### EXERCISE REQUIREMENTS
Keep the pictures out while you transcribe the listing below exactly.

Segment Open

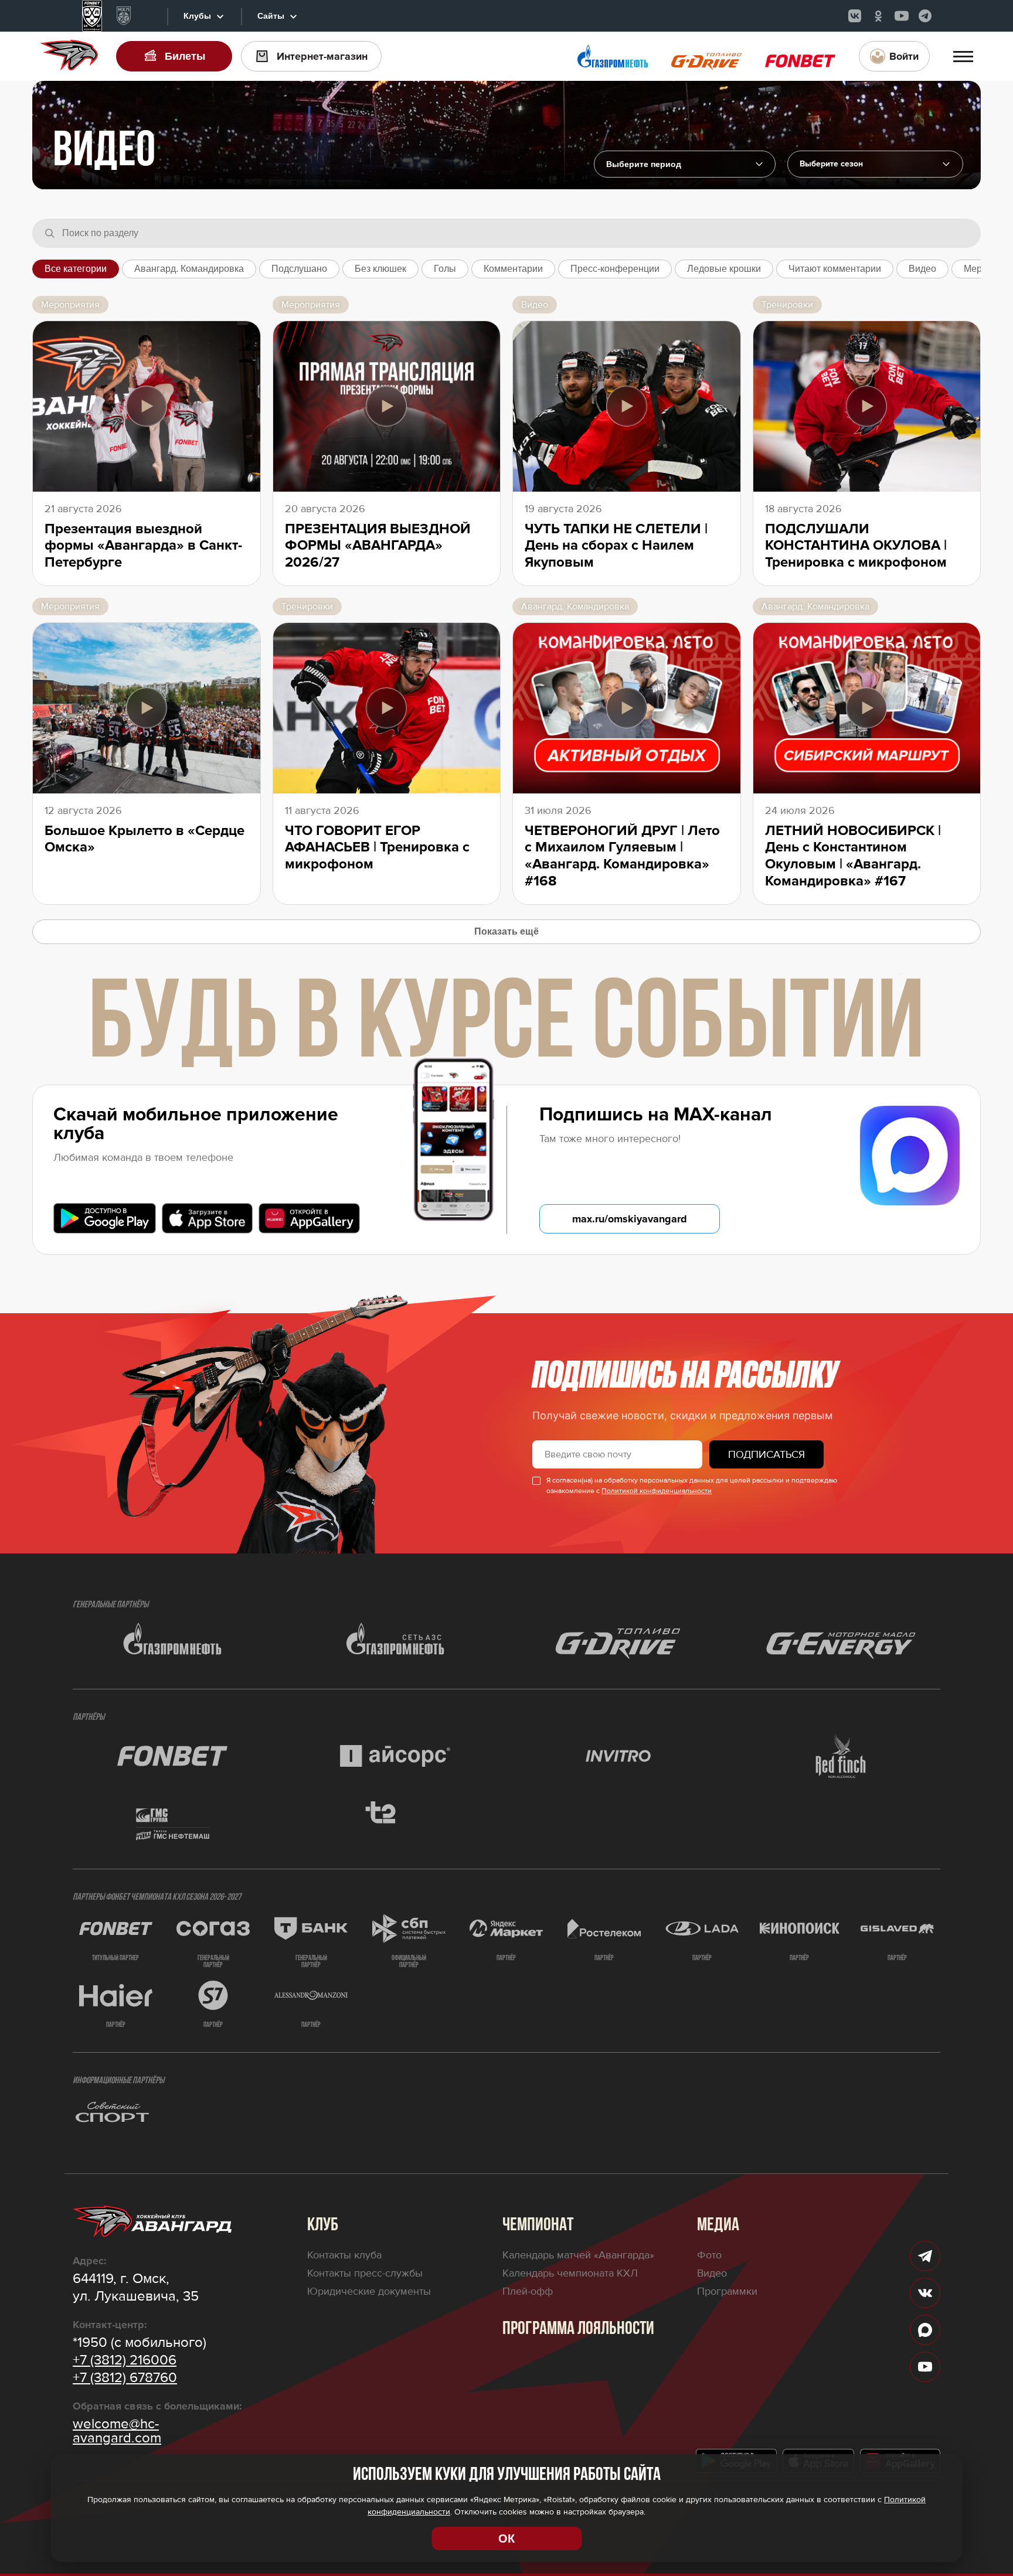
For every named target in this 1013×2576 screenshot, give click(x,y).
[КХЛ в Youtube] (901, 16)
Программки (727, 2291)
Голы (445, 269)
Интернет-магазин (322, 56)
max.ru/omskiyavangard (629, 1218)
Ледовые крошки (724, 269)
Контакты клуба (344, 2254)
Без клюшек (380, 269)
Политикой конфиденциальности (656, 1491)
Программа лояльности (578, 2329)
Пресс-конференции (615, 269)
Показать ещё (506, 931)
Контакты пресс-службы (365, 2273)
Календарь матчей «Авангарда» (578, 2254)
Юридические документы (369, 2291)
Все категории (76, 269)
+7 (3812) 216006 (124, 2360)
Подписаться (766, 1454)
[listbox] (875, 164)
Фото (709, 2254)
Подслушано (299, 269)
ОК (506, 2538)
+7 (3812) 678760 (125, 2378)
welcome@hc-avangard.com (117, 2431)
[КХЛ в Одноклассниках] (878, 16)
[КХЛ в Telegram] (925, 16)
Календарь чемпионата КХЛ (570, 2273)
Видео (922, 269)
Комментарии (513, 269)
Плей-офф (527, 2291)
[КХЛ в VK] (854, 16)
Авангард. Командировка (189, 269)
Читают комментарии (834, 269)
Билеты (185, 56)
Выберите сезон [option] (831, 164)
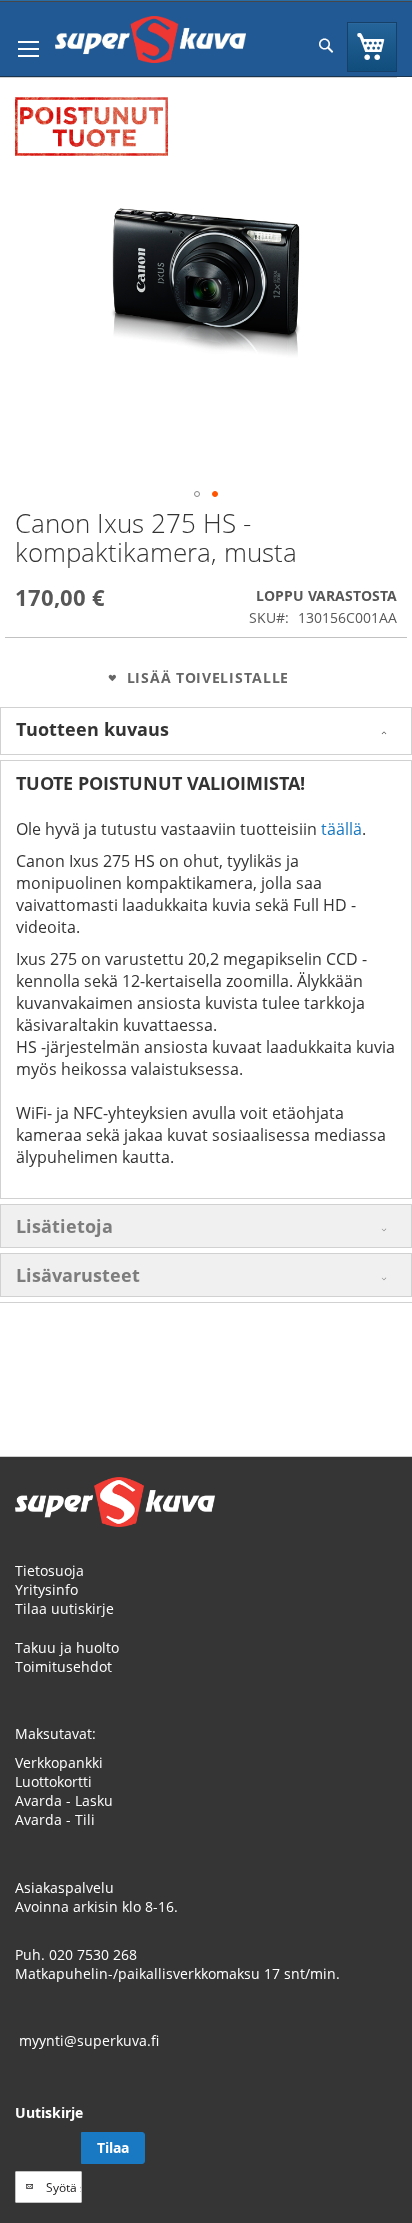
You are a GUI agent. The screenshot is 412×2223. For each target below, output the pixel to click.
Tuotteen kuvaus (92, 729)
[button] (197, 494)
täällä (341, 829)
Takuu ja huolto (67, 1647)
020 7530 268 (93, 1954)
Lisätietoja (64, 1226)
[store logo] (150, 39)
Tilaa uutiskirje (64, 1608)
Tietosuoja (49, 1570)
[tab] (206, 731)
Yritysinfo (46, 1589)
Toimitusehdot (63, 1666)
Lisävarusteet (78, 1275)
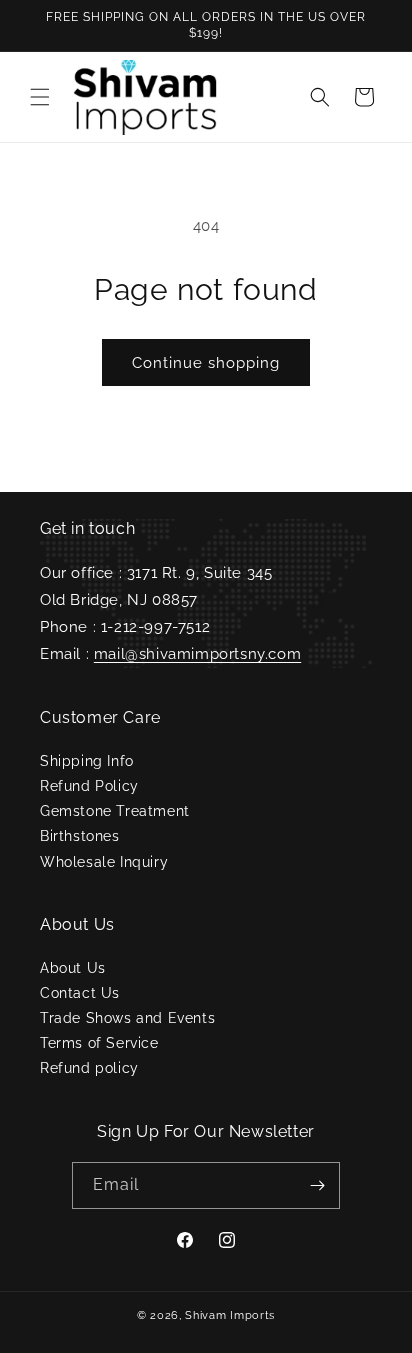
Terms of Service (99, 1043)
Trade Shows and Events (127, 1018)
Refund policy (89, 1068)
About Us (73, 968)
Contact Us (80, 993)
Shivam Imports (230, 1315)
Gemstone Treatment (115, 811)
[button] (40, 97)
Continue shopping (206, 363)
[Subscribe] (317, 1185)
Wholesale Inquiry (104, 862)
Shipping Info (87, 761)
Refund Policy (89, 786)
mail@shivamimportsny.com (197, 654)
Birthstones (80, 836)
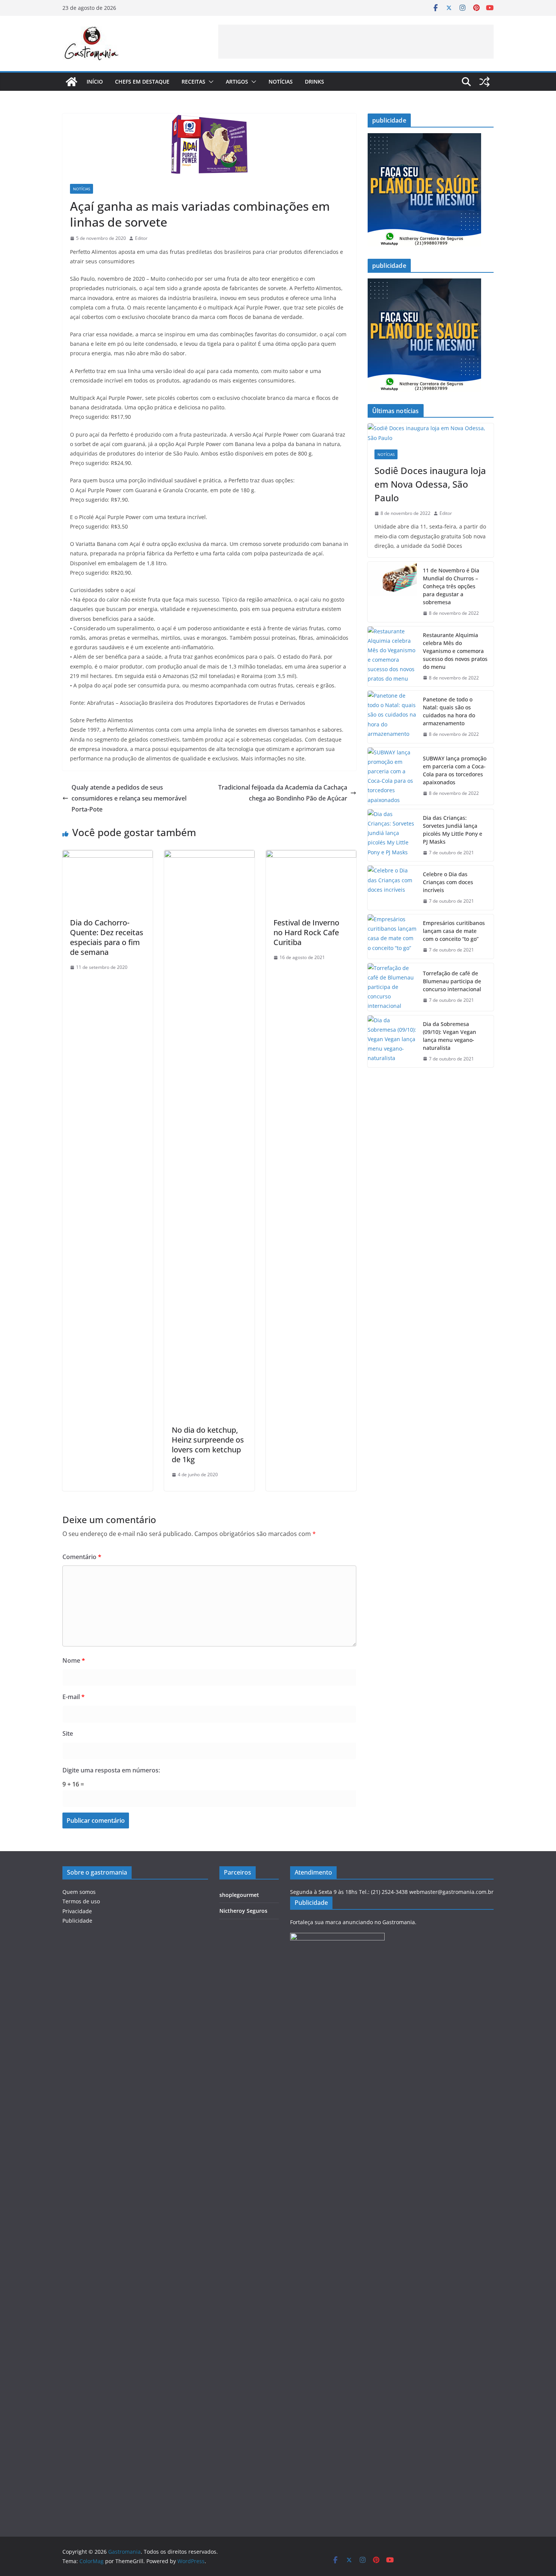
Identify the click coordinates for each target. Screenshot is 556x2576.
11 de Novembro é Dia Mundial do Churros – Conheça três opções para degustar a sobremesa (451, 586)
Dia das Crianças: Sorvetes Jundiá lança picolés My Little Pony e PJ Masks (452, 829)
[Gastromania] (71, 82)
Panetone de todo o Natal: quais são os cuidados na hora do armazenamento (449, 711)
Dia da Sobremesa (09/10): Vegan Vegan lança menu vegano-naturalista (449, 1035)
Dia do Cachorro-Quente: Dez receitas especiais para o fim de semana (106, 937)
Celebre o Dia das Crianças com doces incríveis (448, 882)
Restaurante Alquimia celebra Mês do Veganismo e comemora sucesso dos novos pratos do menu (455, 650)
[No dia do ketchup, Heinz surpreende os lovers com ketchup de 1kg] (209, 855)
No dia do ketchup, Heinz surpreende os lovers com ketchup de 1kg (208, 1444)
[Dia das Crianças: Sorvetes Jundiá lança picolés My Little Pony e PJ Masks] (392, 835)
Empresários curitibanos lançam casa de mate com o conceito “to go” (454, 930)
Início (95, 81)
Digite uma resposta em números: (111, 1770)
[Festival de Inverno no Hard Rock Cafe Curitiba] (311, 855)
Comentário (81, 1557)
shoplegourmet (239, 1894)
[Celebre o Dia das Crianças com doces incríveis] (392, 888)
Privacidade (77, 1911)
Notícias (281, 81)
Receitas (193, 81)
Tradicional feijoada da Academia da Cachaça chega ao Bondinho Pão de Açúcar (282, 792)
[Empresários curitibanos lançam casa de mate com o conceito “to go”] (392, 936)
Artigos (237, 81)
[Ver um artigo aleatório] (484, 82)
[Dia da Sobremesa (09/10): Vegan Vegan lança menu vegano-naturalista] (392, 1041)
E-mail (73, 1697)
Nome (73, 1660)
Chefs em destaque (142, 81)
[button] (209, 81)
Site (67, 1733)
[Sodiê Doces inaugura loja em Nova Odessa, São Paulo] (431, 432)
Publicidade (77, 1920)
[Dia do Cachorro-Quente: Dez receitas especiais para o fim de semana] (107, 855)
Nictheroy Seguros (243, 1910)
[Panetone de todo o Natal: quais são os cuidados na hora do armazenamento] (392, 717)
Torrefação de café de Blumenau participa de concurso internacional (452, 981)
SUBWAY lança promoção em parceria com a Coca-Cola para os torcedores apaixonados (454, 770)
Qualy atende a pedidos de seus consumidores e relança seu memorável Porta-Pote (128, 798)
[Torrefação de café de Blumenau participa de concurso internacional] (392, 987)
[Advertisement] (356, 42)
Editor (141, 238)
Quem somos (79, 1891)
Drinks (314, 81)
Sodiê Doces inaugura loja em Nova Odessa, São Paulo (430, 484)
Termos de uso (81, 1901)
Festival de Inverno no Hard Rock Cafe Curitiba (306, 932)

Segment Closed

### TASK SOLUTION
For every named target in this 1013×2576 screenshot, give click(x,y).
[КХЛ в Youtube] (901, 16)
Программки (727, 2291)
Голы (445, 269)
Интернет-магазин (322, 56)
max.ru/omskiyavangard (629, 1218)
Ледовые крошки (724, 269)
Контакты клуба (344, 2254)
Без клюшек (380, 269)
Политикой конфиденциальности (656, 1491)
Программа лояльности (578, 2329)
Пресс-конференции (615, 269)
Показать ещё (506, 931)
Контакты пресс-службы (365, 2273)
Календарь матчей «Авангарда» (578, 2254)
Юридические документы (369, 2291)
Все категории (76, 269)
+7 (3812) 216006 (124, 2360)
Подписаться (766, 1454)
[listbox] (875, 164)
Фото (709, 2254)
Подслушано (299, 269)
ОК (506, 2538)
+7 (3812) 678760 (125, 2378)
welcome@hc-avangard.com (117, 2431)
[КХЛ в Одноклассниках] (878, 16)
[КХЛ в Telegram] (925, 16)
Календарь чемпионата КХЛ (570, 2273)
Видео (922, 269)
Комментарии (513, 269)
Плей-офф (527, 2291)
[КХЛ в VK] (854, 16)
Авангард. Командировка (189, 269)
Читают комментарии (834, 269)
Билеты (185, 56)
Выберите сезон [option] (831, 164)
You are a GUI agent. The screenshot is 412×2223. For each target below, output the pixel to click.
Tuotteen kuvaus (92, 729)
[button] (197, 494)
täällä (341, 829)
Takuu ja huolto (67, 1647)
020 7530 268 (93, 1954)
Lisätietoja (64, 1226)
[store logo] (150, 39)
Tilaa uutiskirje (64, 1608)
Tietosuoja (49, 1570)
[tab] (206, 731)
Yritysinfo (46, 1589)
Toimitusehdot (63, 1666)
Lisävarusteet (78, 1275)
Terms of Service (99, 1043)
Trade Shows and Events (127, 1018)
Refund policy (89, 1068)
About Us (73, 968)
Contact Us (80, 993)
Shivam Imports (230, 1315)
Gemstone Treatment (115, 811)
[button] (40, 97)
Continue shopping (206, 363)
[Subscribe] (317, 1185)
Wholesale Inquiry (104, 862)
Shipping Info (87, 761)
Refund Policy (89, 786)
mail@shivamimportsny.com (197, 654)
Birthstones (80, 836)
Identify the click coordinates for each target. Screenshot is 556x2576.
11 de Novembro é Dia Mundial do Churros – Conheça três opções para degustar a sobremesa (451, 586)
Dia das Crianças: Sorvetes Jundiá lança picolés My Little Pony e PJ Masks (452, 829)
[Gastromania] (71, 82)
Panetone de todo o Natal: quais são os cuidados na hora do armazenamento (449, 711)
Dia da Sobremesa (09/10): Vegan Vegan lança menu vegano-naturalista (449, 1035)
Dia do Cachorro-Quente: Dez receitas especiais para o fim de semana (106, 937)
Celebre o Dia das Crianças com doces incríveis (448, 882)
Restaurante Alquimia celebra Mês do Veganismo e comemora sucesso dos novos pratos do menu (455, 650)
[No dia do ketchup, Heinz surpreende os lovers com ketchup de 1kg] (209, 855)
No dia do ketchup, Heinz surpreende os lovers com ketchup de 1kg (208, 1444)
[Dia das Crianças: Sorvetes Jundiá lança picolés My Little Pony e PJ Masks] (392, 835)
Empresários curitibanos lançam casa de mate com o conceito “to go” (454, 930)
Início (95, 81)
Digite uma resposta em números: (111, 1770)
[Festival de Inverno no Hard Rock Cafe Curitiba] (311, 855)
Comentário (81, 1557)
shoplegourmet (239, 1894)
[Celebre o Dia das Crianças com doces incríveis] (392, 888)
Privacidade (77, 1911)
Notícias (281, 81)
Receitas (193, 81)
Tradicional feijoada da Academia da Cachaça chega ao Bondinho Pão de Açúcar (282, 792)
[Empresários curitibanos lançam casa de mate com o conceito “to go”] (392, 936)
Artigos (237, 81)
[Ver um artigo aleatório] (484, 82)
[Dia da Sobremesa (09/10): Vegan Vegan lança menu vegano-naturalista] (392, 1041)
E-mail (73, 1697)
Nome (73, 1660)
Chefs em destaque (142, 81)
[button] (209, 81)
Site (67, 1733)
[Sodiê Doces inaugura loja em Nova Odessa, São Paulo] (431, 432)
Publicidade (77, 1920)
[Dia do Cachorro-Quente: Dez receitas especiais para o fim de semana] (107, 855)
Nictheroy Seguros (243, 1910)
[Panetone de todo o Natal: quais são os cuidados na hora do armazenamento] (392, 717)
Torrefação de café de Blumenau participa de concurso internacional (452, 981)
SUBWAY lança promoção em parceria com a Coca-Cola para os torcedores apaixonados (454, 770)
Qualy atende a pedidos de seus consumidores e relança seu memorável Porta-Pote (128, 798)
[Torrefação de café de Blumenau participa de concurso internacional] (392, 987)
[Advertisement] (356, 42)
Editor (141, 238)
Quem somos (79, 1891)
Drinks (314, 81)
Sodiê Doces inaugura loja em Nova Odessa, São Paulo (430, 484)
Termos de uso (81, 1901)
Festival de Inverno no Hard Rock Cafe Curitiba (306, 932)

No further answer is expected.